Yuvasını altı ay önceden inşa eden erkek megapot,kuraklık mevsimi gelmeden önce çürümeye başlayan bitkilerin ısı dengesinin korunması için yuvayı zaman zaman havalandırmaya başlar.Sonunda anne magapodun yavrularının gelişbilmesi için, güvenle bırakabileceği yuva hazırdır. Fakat baba megapod kuşunun görevi burada bitmemektedir.Yumurtalar için gerekli olan otuzüç derece sıcaklığı, yuvada sağlamak erekek megapodun diğer bir görevidir. Rahman olan Allah, burada da rahmetini en güzel şekilde tecelli ettirerek, kuşun bu ısı derecesini tam tutturabilmesi için, ona son derece hassas, adeta termometre işlevi gören bir gaga bahşetmiştir. Bu olağanüstü gagası sayesinde sık sık kumların ısını ölçen kuş, eğer ısıda bir yükselme farkederse düşürmek için hemen havalandırma delikleri açar. Kuşun bu kadar ilginç olan diğer bir tavrı ise; yuvadaki ısının artma tehlikesi doğduğunda bu sefer tam aksi bir tavır sergileyerek, fazla toprakları dışarı atarak tedbir almasıdır. Megapod kuşunun yavrularının gelişimi için, yuvasının inşasında gösterdiği bu inanılmaz akıl, Rabbimizin insanlar için yarattığı çok büyük bir yaradılış mucizesidir.
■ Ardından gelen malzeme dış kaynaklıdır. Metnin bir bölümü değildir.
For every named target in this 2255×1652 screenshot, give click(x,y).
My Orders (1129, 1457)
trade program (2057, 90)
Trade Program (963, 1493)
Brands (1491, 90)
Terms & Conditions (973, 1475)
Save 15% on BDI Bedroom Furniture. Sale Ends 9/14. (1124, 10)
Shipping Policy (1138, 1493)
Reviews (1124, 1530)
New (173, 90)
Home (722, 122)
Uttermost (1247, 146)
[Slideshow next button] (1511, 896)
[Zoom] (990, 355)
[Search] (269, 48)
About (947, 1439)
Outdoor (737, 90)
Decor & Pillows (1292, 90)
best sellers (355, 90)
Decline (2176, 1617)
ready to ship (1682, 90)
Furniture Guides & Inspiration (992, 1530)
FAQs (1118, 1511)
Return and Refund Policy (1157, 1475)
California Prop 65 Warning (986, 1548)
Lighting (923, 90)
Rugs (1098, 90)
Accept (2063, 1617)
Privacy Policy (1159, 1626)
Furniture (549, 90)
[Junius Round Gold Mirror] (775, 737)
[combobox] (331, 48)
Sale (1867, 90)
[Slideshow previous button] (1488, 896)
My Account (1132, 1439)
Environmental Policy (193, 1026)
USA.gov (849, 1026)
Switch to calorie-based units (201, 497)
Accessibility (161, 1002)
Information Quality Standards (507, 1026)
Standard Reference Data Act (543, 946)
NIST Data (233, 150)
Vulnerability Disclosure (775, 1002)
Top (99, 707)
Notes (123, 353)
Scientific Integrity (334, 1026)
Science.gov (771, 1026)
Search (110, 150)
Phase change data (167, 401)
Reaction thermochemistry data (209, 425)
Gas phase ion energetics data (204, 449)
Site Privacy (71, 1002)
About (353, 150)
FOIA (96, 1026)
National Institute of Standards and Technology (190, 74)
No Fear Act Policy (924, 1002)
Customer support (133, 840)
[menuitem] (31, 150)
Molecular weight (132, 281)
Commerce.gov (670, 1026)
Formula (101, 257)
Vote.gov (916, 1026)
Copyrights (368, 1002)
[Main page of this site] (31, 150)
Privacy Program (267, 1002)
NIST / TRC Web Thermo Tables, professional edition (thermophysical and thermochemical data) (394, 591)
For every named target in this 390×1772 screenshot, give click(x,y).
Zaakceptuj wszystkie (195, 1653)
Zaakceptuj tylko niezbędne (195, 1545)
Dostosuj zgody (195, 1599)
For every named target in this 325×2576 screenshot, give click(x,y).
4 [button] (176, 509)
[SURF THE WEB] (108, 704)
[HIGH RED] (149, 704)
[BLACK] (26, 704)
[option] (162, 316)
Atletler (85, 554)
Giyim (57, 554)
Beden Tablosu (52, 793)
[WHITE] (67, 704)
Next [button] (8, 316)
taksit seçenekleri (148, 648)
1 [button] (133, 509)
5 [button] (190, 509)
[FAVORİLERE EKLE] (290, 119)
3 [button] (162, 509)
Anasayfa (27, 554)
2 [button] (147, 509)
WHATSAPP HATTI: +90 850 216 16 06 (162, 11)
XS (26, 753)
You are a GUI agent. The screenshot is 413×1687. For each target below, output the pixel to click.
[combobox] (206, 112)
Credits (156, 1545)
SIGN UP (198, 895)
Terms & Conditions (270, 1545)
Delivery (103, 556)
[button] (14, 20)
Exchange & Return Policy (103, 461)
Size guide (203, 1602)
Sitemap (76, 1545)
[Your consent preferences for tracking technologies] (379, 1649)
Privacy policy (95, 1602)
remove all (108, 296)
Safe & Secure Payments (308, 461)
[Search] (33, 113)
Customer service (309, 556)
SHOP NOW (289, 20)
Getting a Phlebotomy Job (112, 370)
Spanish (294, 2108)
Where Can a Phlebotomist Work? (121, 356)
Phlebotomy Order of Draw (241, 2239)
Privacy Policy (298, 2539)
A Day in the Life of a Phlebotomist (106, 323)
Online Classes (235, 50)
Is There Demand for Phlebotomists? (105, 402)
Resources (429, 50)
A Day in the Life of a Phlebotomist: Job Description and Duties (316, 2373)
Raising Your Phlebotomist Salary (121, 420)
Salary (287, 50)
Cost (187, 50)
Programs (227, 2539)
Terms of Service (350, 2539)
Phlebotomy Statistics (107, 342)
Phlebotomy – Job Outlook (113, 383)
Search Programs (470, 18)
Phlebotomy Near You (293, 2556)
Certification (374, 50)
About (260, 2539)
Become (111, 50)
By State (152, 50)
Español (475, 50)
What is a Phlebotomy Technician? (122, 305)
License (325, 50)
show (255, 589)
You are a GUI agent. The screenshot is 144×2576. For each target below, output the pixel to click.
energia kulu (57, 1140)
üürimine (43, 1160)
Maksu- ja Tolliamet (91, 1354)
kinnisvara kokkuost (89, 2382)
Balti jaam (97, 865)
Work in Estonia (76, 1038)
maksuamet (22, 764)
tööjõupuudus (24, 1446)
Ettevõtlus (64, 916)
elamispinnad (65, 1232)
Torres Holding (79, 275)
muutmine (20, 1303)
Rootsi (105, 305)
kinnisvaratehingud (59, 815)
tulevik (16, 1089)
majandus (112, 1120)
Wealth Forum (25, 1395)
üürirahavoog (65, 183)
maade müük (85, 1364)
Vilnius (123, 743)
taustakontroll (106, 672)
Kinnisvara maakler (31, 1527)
Hiç bir alet kullanmadan, böyle bir yuvayı kazması, gerekli olan 33 derecelik ısıyı bitki ve otları çürüterek elde etmesi ve bu ısıyı altı ay boyunca muhafaza etmesi bir insandan istense, asla başarılı olunamazdı. İnsanların hiç bir alet kullanmadan başaramayacağı böyle bir işlemi, megapotlar en ufak bir hataya düşmeden kolaylıkla başarırlar. Bu kuşlar yuvada oluşturdukları ısıyı, eğer otuzüç derecenin biraz altında ya da biraz üstünde elde etselerdi yarular yumurtanın içinden asla çıkamazlardı. Ama onlar bu ısıda bir derecelik sapma bile göstermezler. Araştırmacılar megapotların yuvalarında olması gereken ısıyı nereden bildiklerini hiç bir şekilde açıklayamazken, bunu altı ay koruyabilmek için bitki yığınına havalandırma deliği açtıklarını, gerektiği zaman toprak eklediklerini ve bunu da sadece gagalarını bu karışımın içine batırarak yaptıklarnı görünce, bunların ancak sonsuz akıl sahibi bir yaratıcının varlığıyla açıklanabileceğini kabullenmek durumunda kalmışlardır.